More than 1,100 criminal gang members have been arrested in a multi-week Immigration and Customs Enforcement operation, netting transnational gang members allegedly involved in crimes like human smuggling, sex trafficking, murder, drug trafficking, and racketeering.
The five-week dragnet, led by ICE’s Homeland Security Investigations (HSI) resulted in the arrests of 1,133 individuals. ICE announced the conclusion of its operation, which ended last week, on Monday. In addition to the arrests, law enforcement also seized 150 firearms, over 44 pounds of narcotics, and more than $70,000 in U.S currency.
According to ICE, the operations took place in communities across the U.S., and a majority of the individuals arrested were associated with gangs like MS-13, Sureños, Norteños, Bloods, and prison-based gangs. While HSI made arrests across the U.S., the “greatest activity” occurred in Los Angeles, San Juan, Atlanta, San Francisco, Houston, and El Paso.
Of the total arrests, 915 were “gang members and associates,” 1,001 were charged with crimes, and 132 were arrested for immigration violations.
While most of the gang-related arrestees were U.S. citizens, 239 foreign nationals were also taken up in the operation.
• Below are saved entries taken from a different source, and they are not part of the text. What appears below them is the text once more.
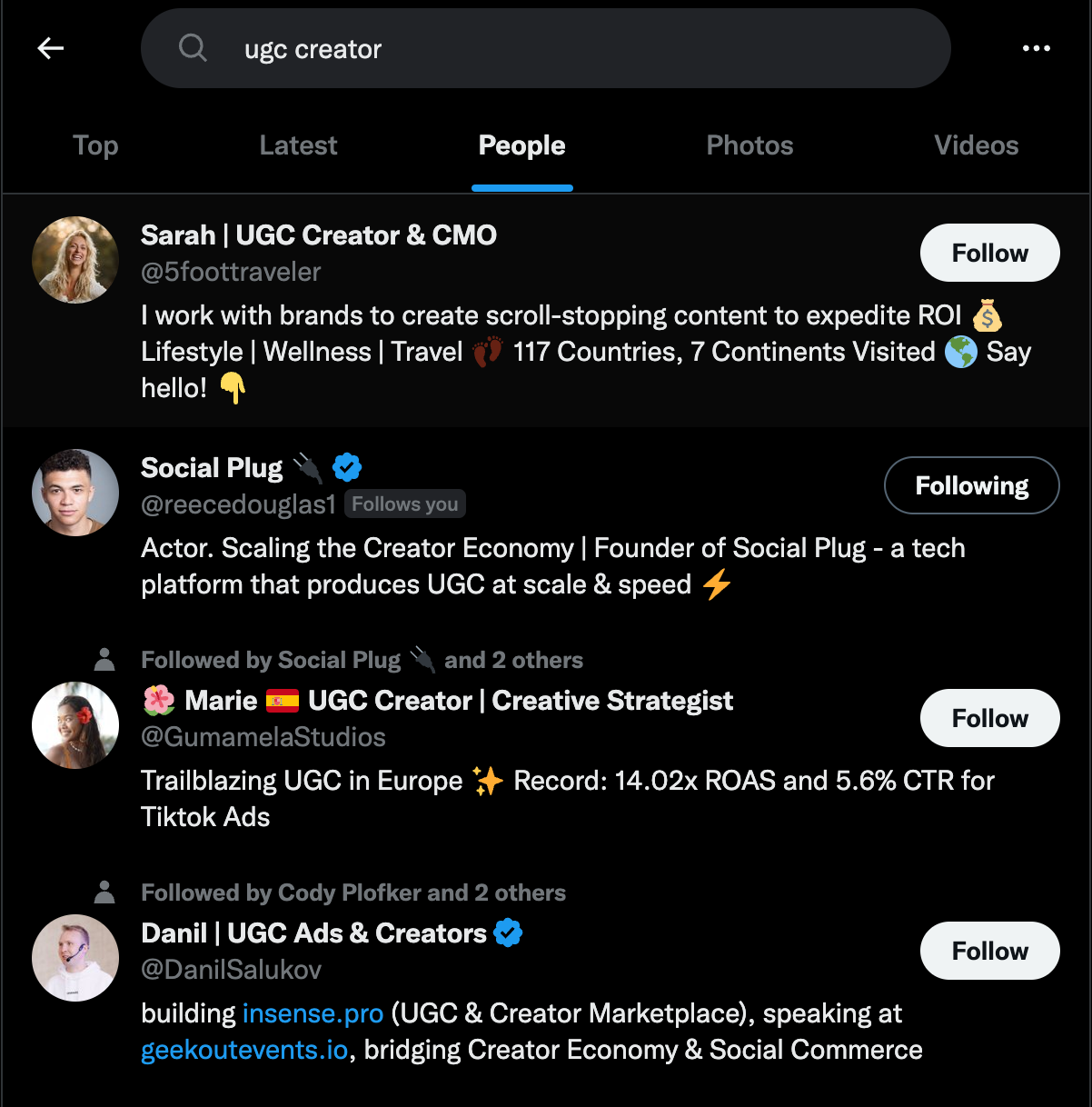Screen dimensions: 1092x1107
Task: Show the Videos tab results
Action: (977, 145)
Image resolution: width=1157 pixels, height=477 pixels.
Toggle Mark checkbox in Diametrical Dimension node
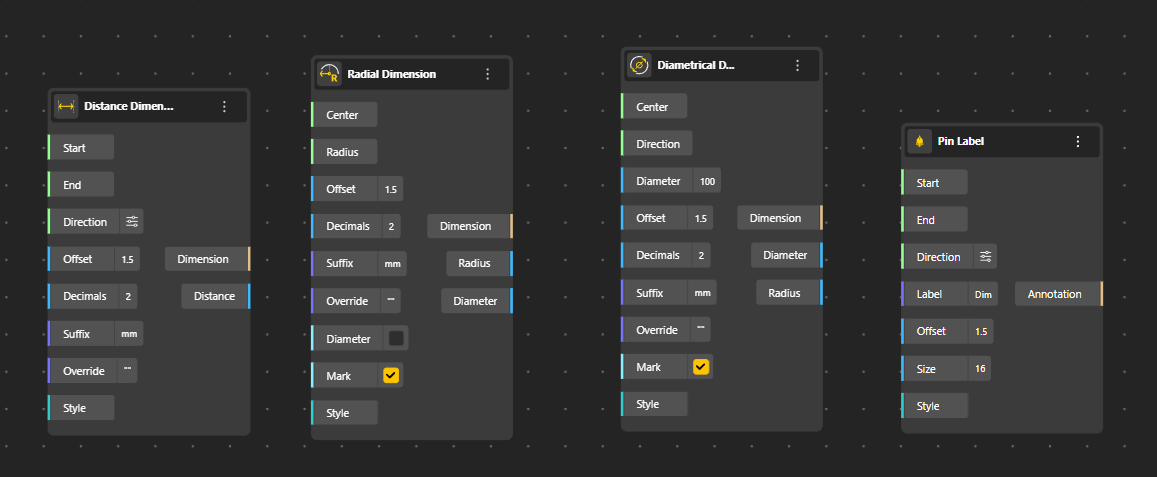pyautogui.click(x=701, y=367)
The foreigners arrested, ICE said, were from 13 counties in Central America, Asia, Europe. and the Caribbean.
The enforcement effort, called Project Shadowfire, was conducted under the umbrella of Operation Community Shield, which has been underway since 2005, in which HSI has worked with local authorities to arrest gang members and their associates. Since the beginning of Operation Community Shield, HSI has made more than 40,000 so-called gang-related arrests and seized more than 8,000 firearms.
“This operation is the latest example of ICE’s ongoing efforts, begun more than a decade ago under Operation Community Shield, to target violent gang members and their associates, to eradicate the violence they inflict upon our communities and to stop the cash flow to transnational organized crime groups operating overseas,” ICE Director Sarah R. Saldana said in a statement.